The Rena is spilling more oil and containers into the sea after heavy weather hit the battered cargo ship overnight, moving its stern.
The ship snapped in half on January 9, with its bow now sunk below the water line.
National on scene commander Rob Service said a light sheen of oil was stretching just under 1 nautical mile in an easterly direction from the wreck, and dark patches of oil have also been spotted nearby.
Service said while the amount of oil seen coming from the wreck was small, there was the potential for some oil to come ashore.
Small droplets of oil have been spotted at the high tide mark between Leisure Island and Tay St at Mt Maunganui beach. Service said these could be the result of the fresh release, or old oil being exposed due to the stormy weather.
"We'll be keeping a close eye on the movement of the sheen and our response team is ready for any fresh oil that reaches the shoreline," Service said.
Maritime New Zealand Tauranga response and recovery manager David Billington said a small number of containers have gone into the sea.

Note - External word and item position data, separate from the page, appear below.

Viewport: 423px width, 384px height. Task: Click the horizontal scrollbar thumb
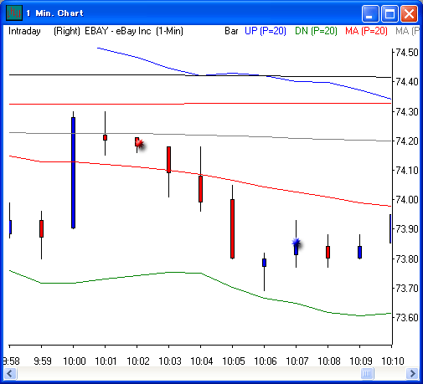(367, 373)
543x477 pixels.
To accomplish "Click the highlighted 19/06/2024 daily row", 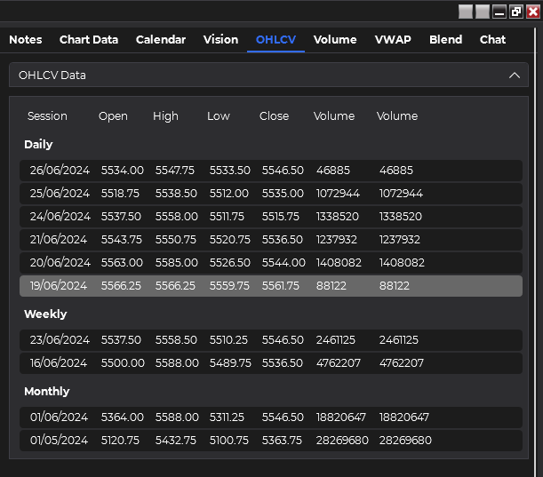I will point(270,285).
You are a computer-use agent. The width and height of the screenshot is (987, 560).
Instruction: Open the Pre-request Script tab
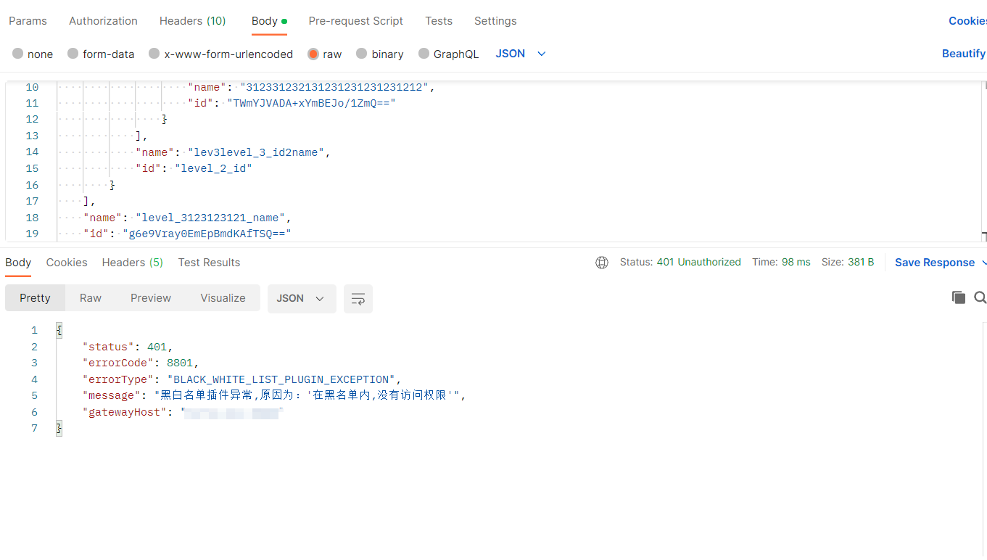point(355,21)
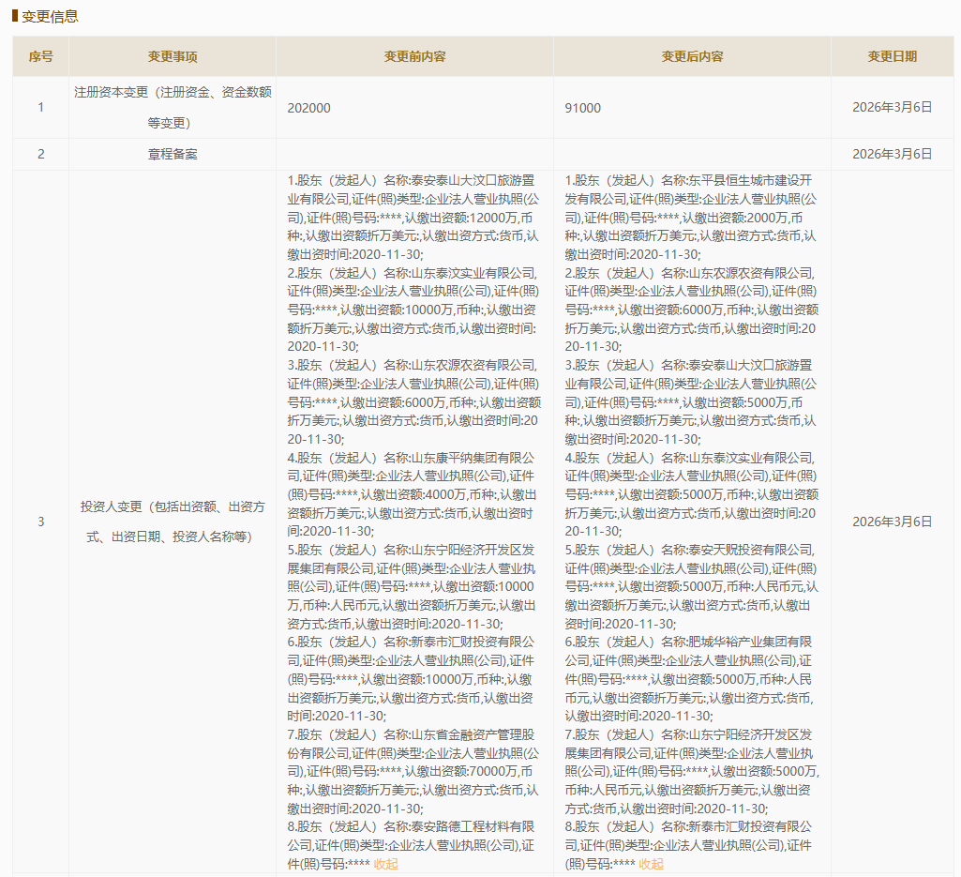Click the 序号 column header
This screenshot has height=877, width=961.
coord(40,56)
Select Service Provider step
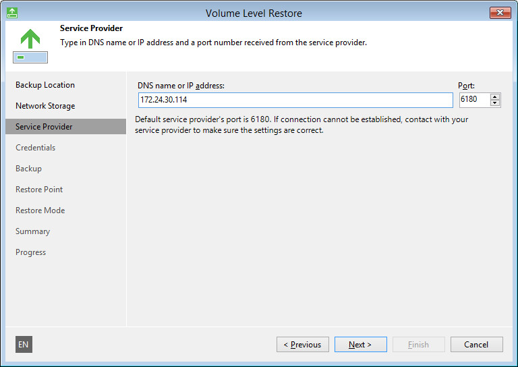Screen dimensions: 518x367 pyautogui.click(x=45, y=127)
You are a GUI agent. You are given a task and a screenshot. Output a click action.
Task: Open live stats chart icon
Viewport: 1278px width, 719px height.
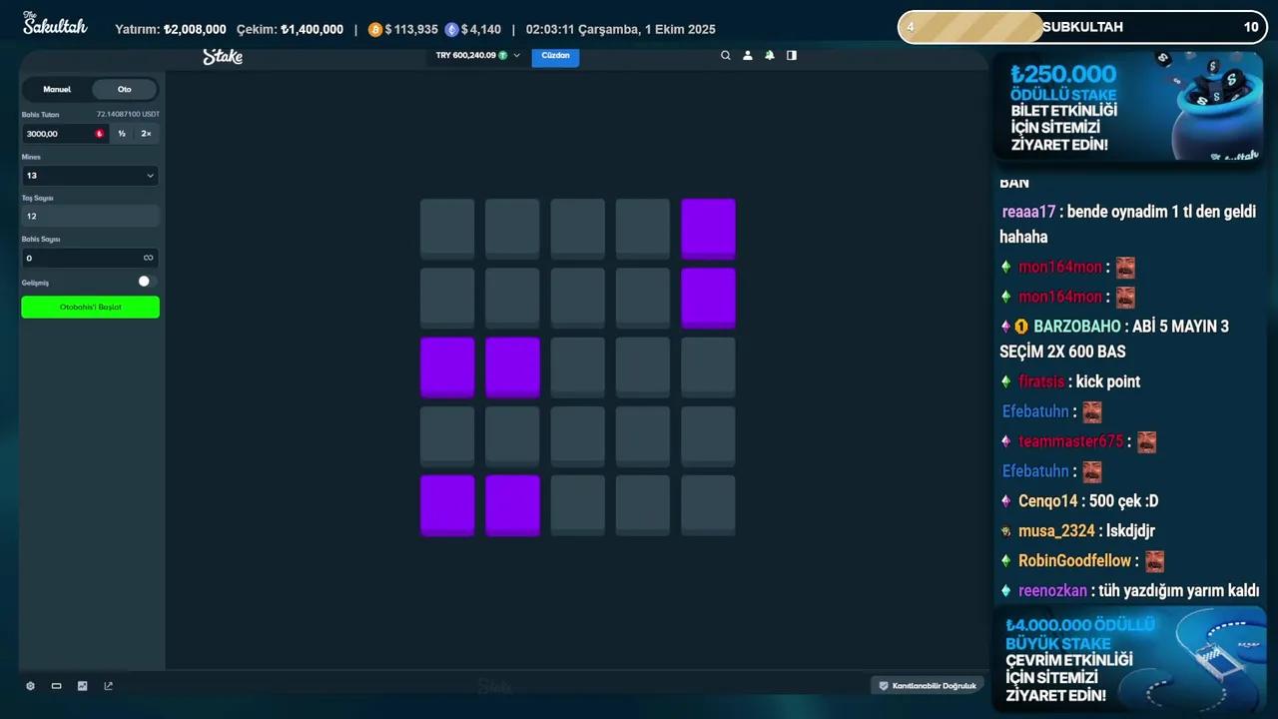pos(83,686)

"This sort of movement and deterioration was not unexpected, given the rough weather conditions and that fact that the internal structure of the ship has been exposed to the elements for a long period," he said.

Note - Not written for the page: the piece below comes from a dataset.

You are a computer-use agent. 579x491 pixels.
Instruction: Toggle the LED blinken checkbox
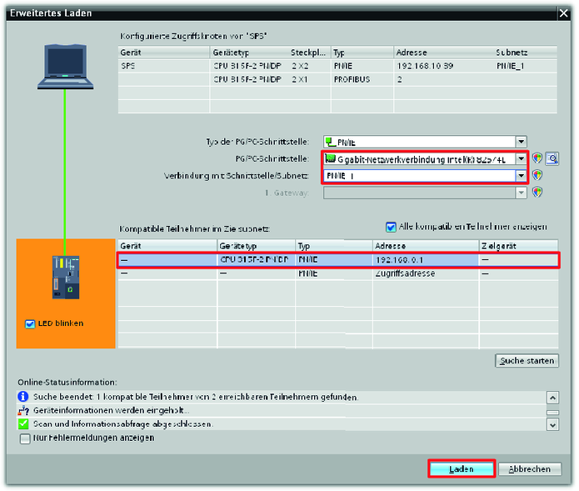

Billington said container and debris recovery company Braemar Howells has already collected one container containing milk powder by tug boat, north of Motiti Island, early this afternoon.
MetService forecaster John Law said conditions off the coast of Tauranga last night were rough.
"It was pretty unsteady in the area, with a continual wind speed of 47 knots (about 87 kmh), with gusts of up to 60 knots (111 kmh)."
MNZ said swells up to six metres hit the ship.